Error Handling & Alert System
The firmware implements a comprehensive alert system that monitors device health and reports issues through webhooks:
Alert Severity Levels
Critical (Tier 3) - Requires immediate attention:
- 14: Out of memory
- 15: Modem/disconnect failure
- 16: Repeated sleep failures (HIBERNATE/ULP)
- 20: PMIC thermal shutdown (charging stopped due to temperature)
- 21: PMIC charge timeout (stuck charging - safety timer expired)
Major (Tier 2) - Should be addressed soon:
- 22: PMIC input fault (VBUS overvoltage)
- 23: PMIC battery fault (general charging issue)
- 30: Connectivity timeout with radio up
- 31: Failed to connect to cloud
- 32: Connect taking too long
- 40: Repeated webhook failures (>6 hours without response)
- 41: Configuration/ledger apply failure
- 42: Data ledger publish failure
- 43: Publish queue not drained before forced sleep
Minor (Tier 1) - Informational warnings
PMIC Monitoring & Remediation (Boron Only)
For Boron devices with BQ24195 PMIC, the firmware actively monitors charging health:
Detection:
- Reads PMIC fault registers every battery check cycle
- Monitors for thermal shutdown, charge timeout, input faults
- Tracks stuck charging states (>6 hours at same SoC)
- Logs detailed PMIC status (charge state, VBUS, thermal regulation)
Smart Remediation with Anti-Thrashing:
- Level 0 (Initial): Monitor only, log diagnostics
- Level 1 (2+ consecutive faults): Soft reset - cycle charging off/on
- Level 2 (3+ consecutive faults): Power cycle with watchdog supervision
- Cooldown: 1 hour minimum between remediation attempts
- Auto-Clear: Resets counters when charging returns to healthy state
Escalation Example:
- First fault detected → Alert raised, monitor only (wait for cooldown)

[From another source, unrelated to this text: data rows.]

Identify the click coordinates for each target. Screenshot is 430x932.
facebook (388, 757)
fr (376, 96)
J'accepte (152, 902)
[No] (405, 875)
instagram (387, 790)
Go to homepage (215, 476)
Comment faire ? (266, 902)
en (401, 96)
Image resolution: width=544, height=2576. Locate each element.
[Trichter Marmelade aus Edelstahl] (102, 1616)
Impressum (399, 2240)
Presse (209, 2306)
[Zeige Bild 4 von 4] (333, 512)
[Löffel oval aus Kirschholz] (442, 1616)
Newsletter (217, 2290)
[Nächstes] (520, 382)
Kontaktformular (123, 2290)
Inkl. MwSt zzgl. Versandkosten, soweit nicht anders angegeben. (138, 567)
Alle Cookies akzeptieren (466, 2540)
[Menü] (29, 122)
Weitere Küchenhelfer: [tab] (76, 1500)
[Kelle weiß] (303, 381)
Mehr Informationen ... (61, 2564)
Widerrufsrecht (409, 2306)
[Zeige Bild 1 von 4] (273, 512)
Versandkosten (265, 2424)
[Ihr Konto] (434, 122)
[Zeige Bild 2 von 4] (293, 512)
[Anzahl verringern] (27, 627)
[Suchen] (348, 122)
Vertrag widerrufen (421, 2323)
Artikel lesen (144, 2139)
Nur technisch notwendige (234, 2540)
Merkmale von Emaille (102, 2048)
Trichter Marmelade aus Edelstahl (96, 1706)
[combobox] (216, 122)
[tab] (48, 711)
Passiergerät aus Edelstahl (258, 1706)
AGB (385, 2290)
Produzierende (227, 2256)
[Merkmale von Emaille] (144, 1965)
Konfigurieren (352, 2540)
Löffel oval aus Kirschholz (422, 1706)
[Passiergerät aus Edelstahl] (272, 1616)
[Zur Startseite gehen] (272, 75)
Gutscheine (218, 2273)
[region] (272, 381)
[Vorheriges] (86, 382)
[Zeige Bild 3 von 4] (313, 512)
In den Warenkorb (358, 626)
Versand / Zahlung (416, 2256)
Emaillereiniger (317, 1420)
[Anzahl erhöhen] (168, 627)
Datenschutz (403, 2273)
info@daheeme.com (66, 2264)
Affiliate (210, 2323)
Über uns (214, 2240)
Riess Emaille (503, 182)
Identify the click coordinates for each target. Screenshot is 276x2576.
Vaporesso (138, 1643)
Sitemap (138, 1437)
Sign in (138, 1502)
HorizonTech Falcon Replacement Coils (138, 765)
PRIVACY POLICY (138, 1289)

- Second fault after cooldown → Level 1: Cycle charging (disable 500ms, re-enable)
- Third fault after cooldown → Level 2: Power cycle with watchdog reset
- Charging recovers → Clear alert, reset remediation level
Benefits:
- Automatic recovery from common "1Hz amber LED" charging faults
- Prevents thrashing (repeated fix attempts)
- Detailed diagnostic logs for root cause analysis
- Alert webhooks notify monitoring systems before manual intervention needed
Error Recovery Strategy
- Sensor failures → Connect and report (no reset loops)
- Configuration validation with range checking
- Graceful degradation for remote deployments
- Alerts automatically clear when underlying condition resolves
Dependencies
- AB1805_RK: RTC and watchdog
- LocalTimeRK: Timezone support
- PublishQueuePosixRK: Reliable publishing
- StorageHelperRK: Persistent storage
- BackgroundPublishRK: Non-blocking publishes
- SequentialFileRK: File operations
Contributing
When adding features:
- Maintain simplicity: Keep core logic clean
- Comment thoroughly: Explain non-obvious decisions
- Extend, don't modify: Use factory pattern for new types
- Test remotely: Ensure devices don't brick in field
License
This project is licensed under the MIT License.
You are free to use, copy, modify, merge, publish, distribute, sublicense, and/or sell copies of this software, subject to the conditions of the MIT License.
See the top-level LICENSE file in this repository for the complete license text.